Return the lines of the records exactly, from the line containing "1080x1019 pixels. Task: Select" through the end of the records, both ends included. Leave the pictures out of your answer.
= = = = = = =
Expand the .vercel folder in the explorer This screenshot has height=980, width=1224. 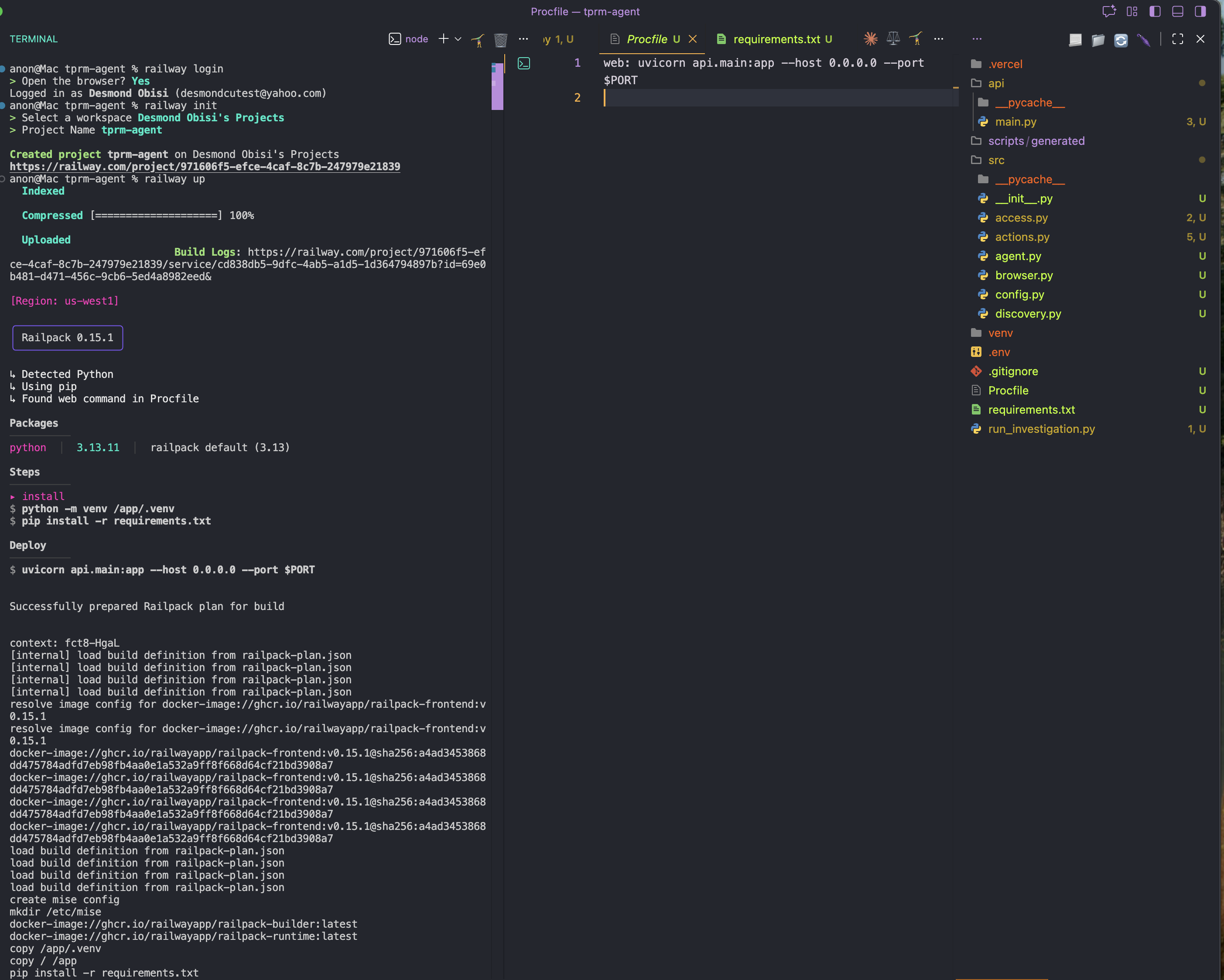(x=1006, y=64)
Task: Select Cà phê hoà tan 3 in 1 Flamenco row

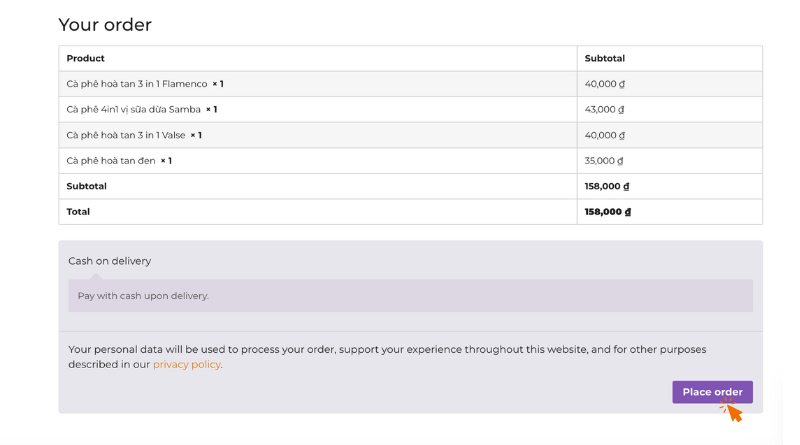Action: [410, 84]
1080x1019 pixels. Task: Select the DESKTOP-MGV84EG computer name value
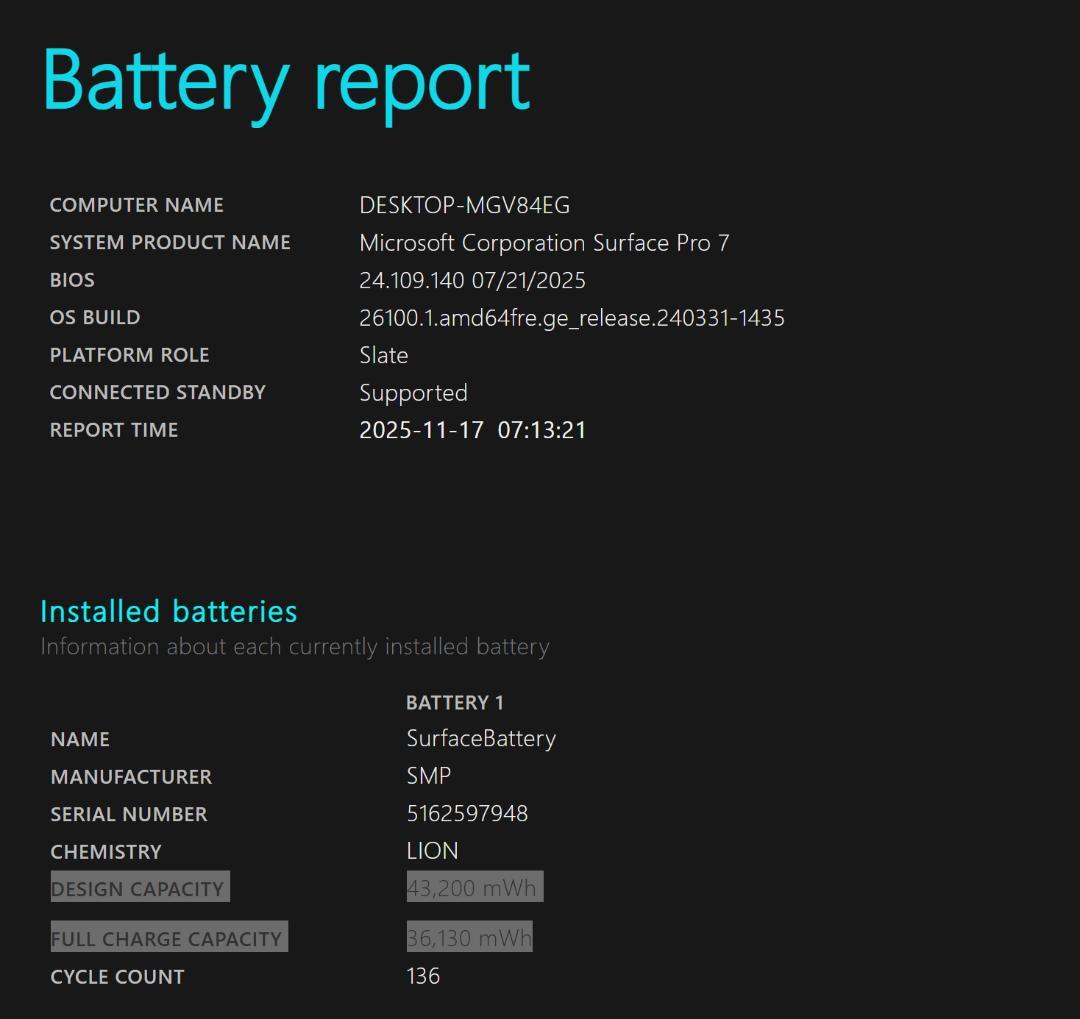[x=464, y=205]
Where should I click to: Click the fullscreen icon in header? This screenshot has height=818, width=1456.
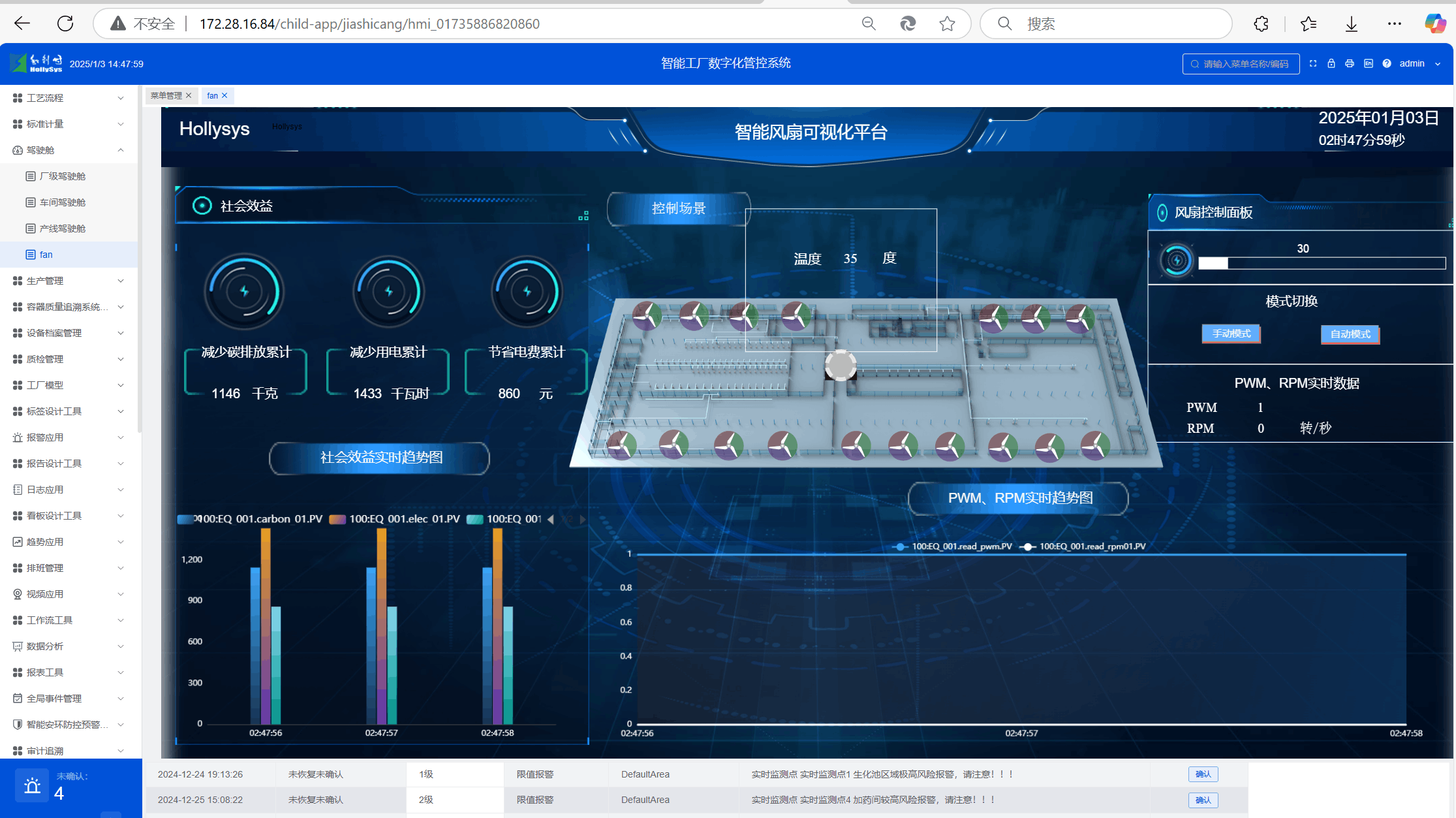pos(1313,63)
= = = = = = =
**Task output:**
1080x1019 pixels. Task: Select the DESKTOP-MGV84EG computer name value
[x=464, y=205]
Where should I click to: Click the fullscreen icon in header? This screenshot has height=818, width=1456.
pos(1313,63)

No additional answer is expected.